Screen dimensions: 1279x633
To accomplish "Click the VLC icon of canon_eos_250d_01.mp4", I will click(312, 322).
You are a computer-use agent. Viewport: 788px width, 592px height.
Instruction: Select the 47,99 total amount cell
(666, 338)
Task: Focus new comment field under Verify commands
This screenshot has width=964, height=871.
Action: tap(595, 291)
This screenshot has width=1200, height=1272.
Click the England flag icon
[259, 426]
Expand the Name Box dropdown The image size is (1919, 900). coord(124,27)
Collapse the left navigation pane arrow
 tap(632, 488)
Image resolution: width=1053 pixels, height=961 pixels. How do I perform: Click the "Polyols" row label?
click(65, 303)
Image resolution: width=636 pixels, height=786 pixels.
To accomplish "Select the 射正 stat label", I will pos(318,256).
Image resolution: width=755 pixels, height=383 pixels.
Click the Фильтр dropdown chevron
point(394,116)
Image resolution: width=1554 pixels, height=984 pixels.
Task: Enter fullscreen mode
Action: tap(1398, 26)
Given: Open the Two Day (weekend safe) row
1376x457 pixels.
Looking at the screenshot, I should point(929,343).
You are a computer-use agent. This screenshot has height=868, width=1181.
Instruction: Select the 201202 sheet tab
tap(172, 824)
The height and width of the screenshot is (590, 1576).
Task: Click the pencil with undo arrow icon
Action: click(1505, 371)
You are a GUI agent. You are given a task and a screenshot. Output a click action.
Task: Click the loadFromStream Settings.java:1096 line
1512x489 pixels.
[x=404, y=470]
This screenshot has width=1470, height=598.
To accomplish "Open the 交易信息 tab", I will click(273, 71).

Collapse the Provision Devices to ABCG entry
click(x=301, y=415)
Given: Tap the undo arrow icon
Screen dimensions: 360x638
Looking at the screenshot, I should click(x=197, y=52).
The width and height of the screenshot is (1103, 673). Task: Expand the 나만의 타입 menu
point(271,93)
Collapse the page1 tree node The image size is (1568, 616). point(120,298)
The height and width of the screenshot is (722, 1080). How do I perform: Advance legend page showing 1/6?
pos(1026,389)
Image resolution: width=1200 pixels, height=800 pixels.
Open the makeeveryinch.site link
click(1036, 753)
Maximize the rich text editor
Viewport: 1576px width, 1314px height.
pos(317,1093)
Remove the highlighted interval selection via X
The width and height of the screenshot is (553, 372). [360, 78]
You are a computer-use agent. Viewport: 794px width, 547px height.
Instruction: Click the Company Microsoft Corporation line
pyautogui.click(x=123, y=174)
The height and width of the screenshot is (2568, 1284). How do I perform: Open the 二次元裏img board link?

[What to produce]: Each line of the data must be copied exactly as it appears.

[Task output]:
Screen dimensions: 1279x633
To accomplish "Click the VLC icon of canon_eos_250d_01.mp4", I will click(312, 322).
You are a computer-use agent. Viewport: 788px width, 592px height.
Instruction: Select the 47,99 total amount cell
(666, 338)
Task: Focus new comment field under Verify commands
This screenshot has width=964, height=871.
Action: tap(595, 291)
This screenshot has width=1200, height=1272.
Click the England flag icon
[259, 426]
Expand the Name Box dropdown The image size is (1919, 900). coord(124,27)
Collapse the left navigation pane arrow
 tap(632, 488)
Image resolution: width=1053 pixels, height=961 pixels. How do I perform: Click the "Polyols" row label?
click(65, 303)
Image resolution: width=636 pixels, height=786 pixels.
To accomplish "Select the 射正 stat label", I will pos(318,256).
Image resolution: width=755 pixels, height=383 pixels.
Click the Фильтр dropdown chevron
point(394,116)
Image resolution: width=1554 pixels, height=984 pixels.
Task: Enter fullscreen mode
Action: tap(1398, 26)
Given: Open the Two Day (weekend safe) row
1376x457 pixels.
Looking at the screenshot, I should point(929,343).
You are a computer-use agent. This screenshot has height=868, width=1181.
Instruction: Select the 201202 sheet tab
tap(172, 824)
The height and width of the screenshot is (590, 1576).
Task: Click the pencil with undo arrow icon
Action: click(1505, 371)
You are a GUI agent. You are given a task and a screenshot. Output a click action.
Task: Click the loadFromStream Settings.java:1096 line
1512x489 pixels.
[x=404, y=470]
This screenshot has width=1470, height=598.
To accomplish "Open the 交易信息 tab", I will click(273, 71).

Collapse the Provision Devices to ABCG entry
click(x=301, y=415)
Given: Tap the undo arrow icon
Screen dimensions: 360x638
Looking at the screenshot, I should click(x=197, y=52).
The width and height of the screenshot is (1103, 673). Task: Expand the 나만의 타입 menu
point(271,93)
Collapse the page1 tree node The image size is (1568, 616). point(120,298)
The height and width of the screenshot is (722, 1080). How do I perform: Advance legend page showing 1/6?
pos(1026,389)
Image resolution: width=1200 pixels, height=800 pixels.
Open the makeeveryinch.site link
click(1036, 753)
Maximize the rich text editor
Viewport: 1576px width, 1314px height.
pos(317,1093)
Remove the highlighted interval selection via X
The width and height of the screenshot is (553, 372). [360, 78]
You are a computer-use agent. Viewport: 794px width, 547px height.
Instruction: Click the Company Microsoft Corporation line
pyautogui.click(x=123, y=174)
The height and width of the screenshot is (2568, 1284). How do I perform: Open the 二次元裏img board link?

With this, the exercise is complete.